Look at each line of the listing. Copy those that hold the string "Given".

BEGIN Provided data

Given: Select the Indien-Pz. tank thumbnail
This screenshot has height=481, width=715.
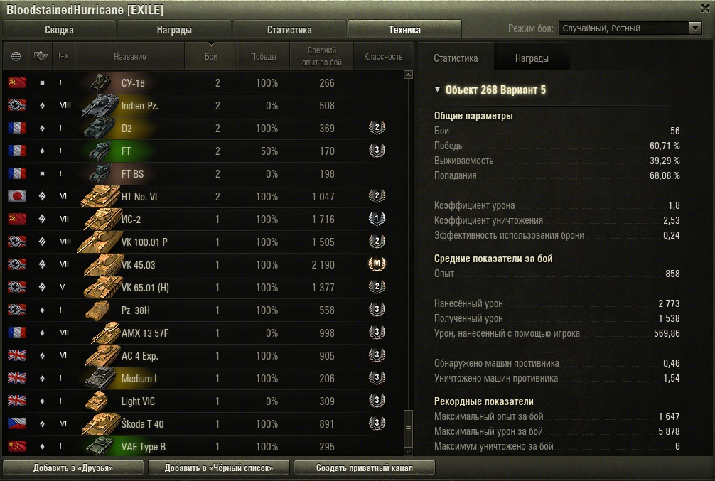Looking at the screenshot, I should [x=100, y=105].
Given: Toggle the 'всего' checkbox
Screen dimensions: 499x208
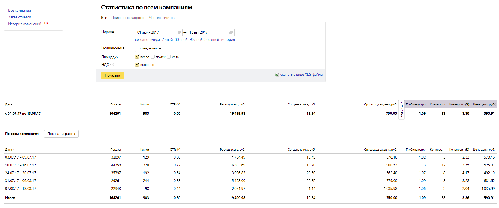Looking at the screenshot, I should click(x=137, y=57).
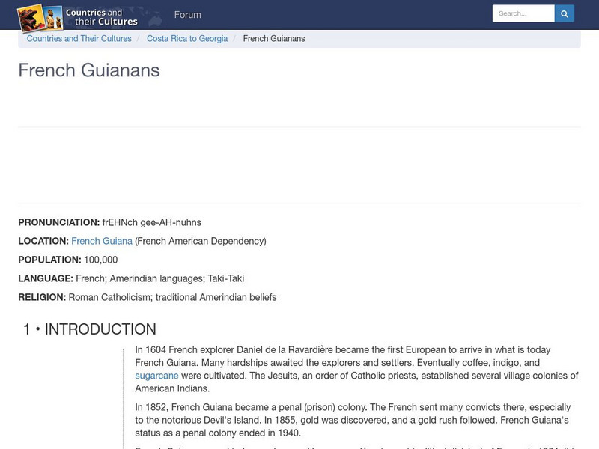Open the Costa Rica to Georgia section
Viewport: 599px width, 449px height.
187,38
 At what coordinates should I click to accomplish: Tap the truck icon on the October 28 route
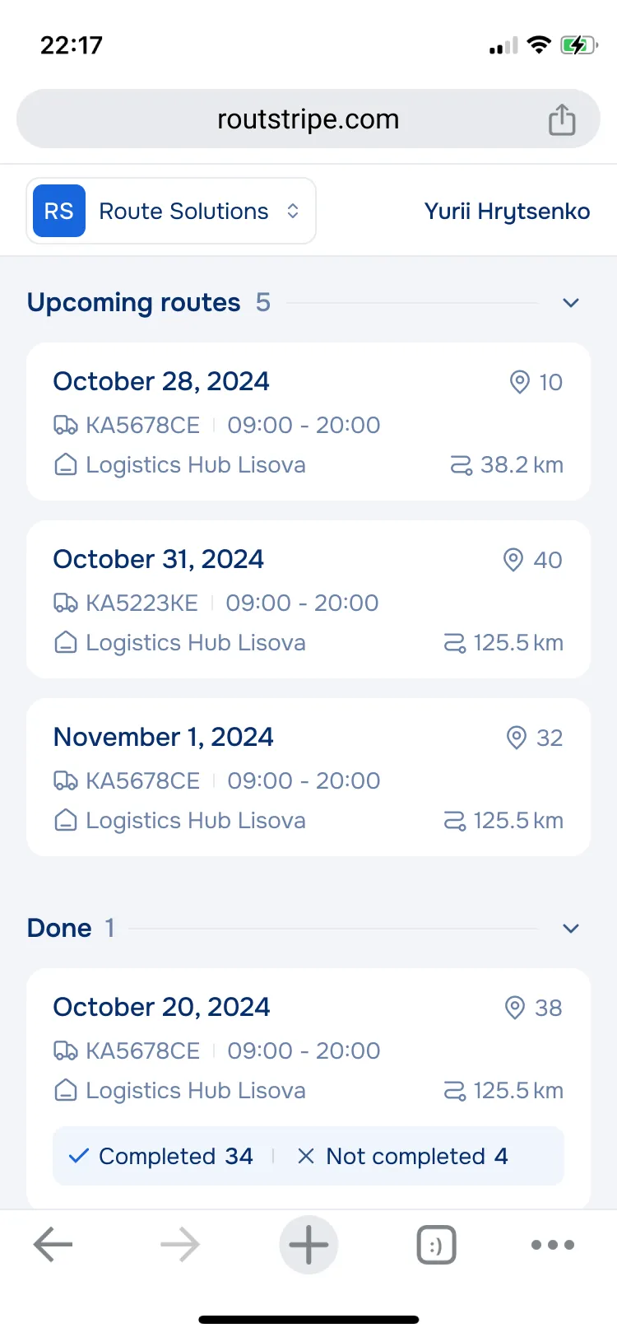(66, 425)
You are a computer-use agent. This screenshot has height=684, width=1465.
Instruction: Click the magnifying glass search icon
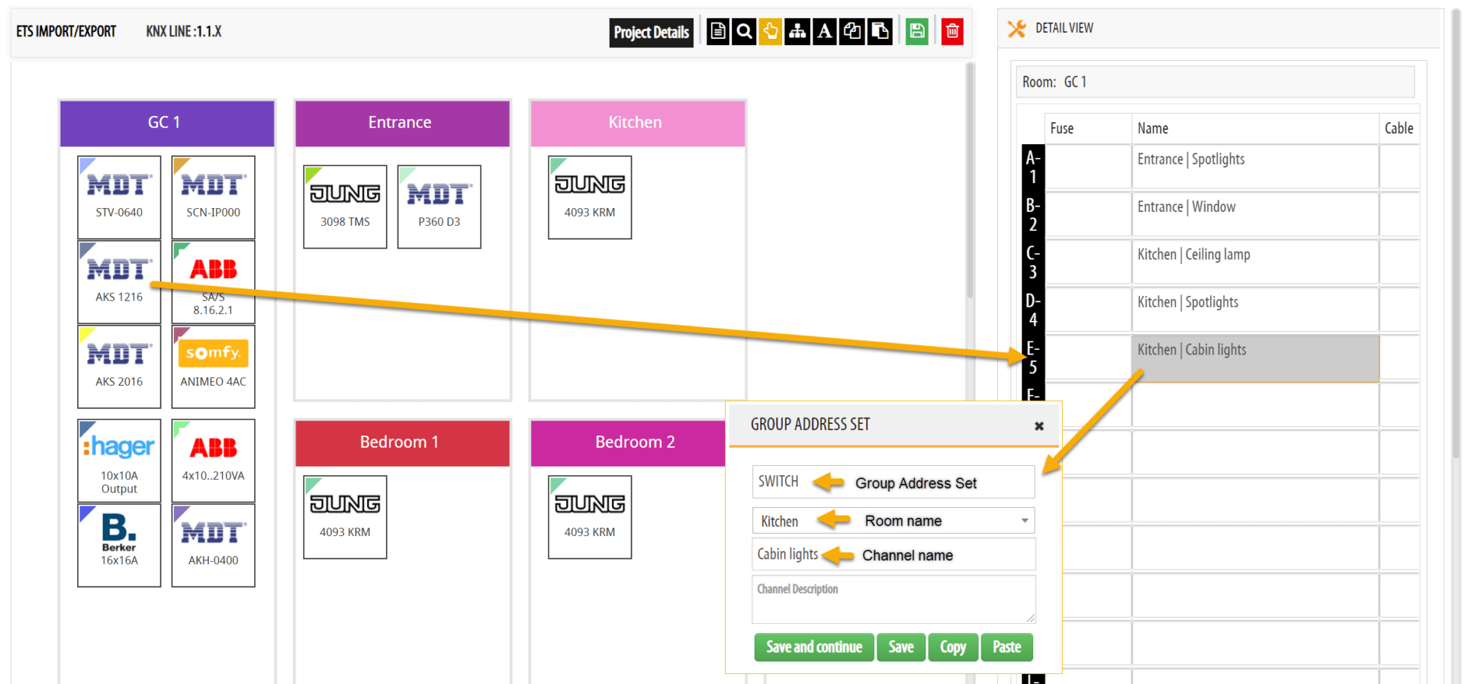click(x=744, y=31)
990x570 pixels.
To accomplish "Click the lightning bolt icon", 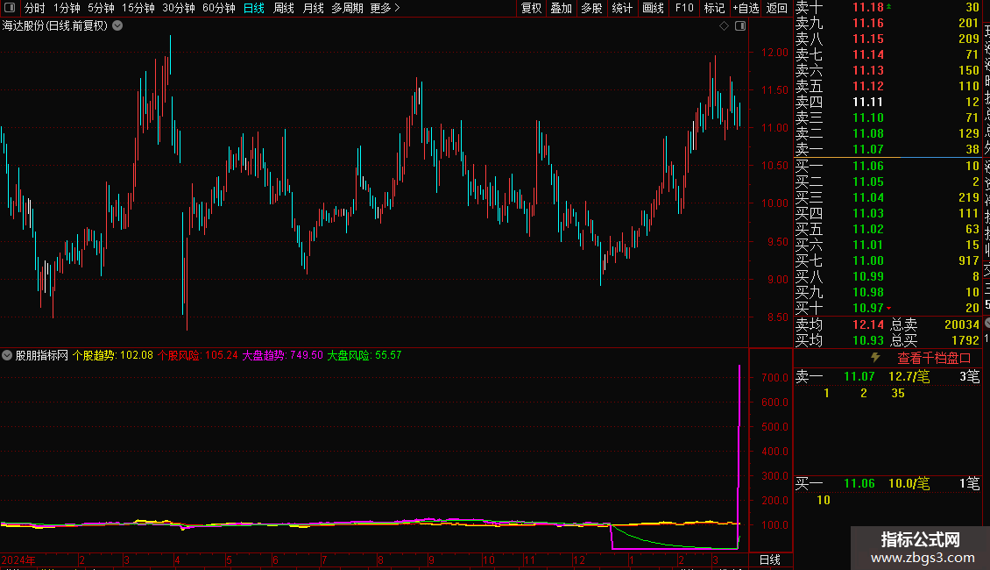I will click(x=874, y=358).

END Provided data

Written answer —
Given: Select the Indien-Pz. tank thumbnail
Given: Toggle the 'всего' checkbox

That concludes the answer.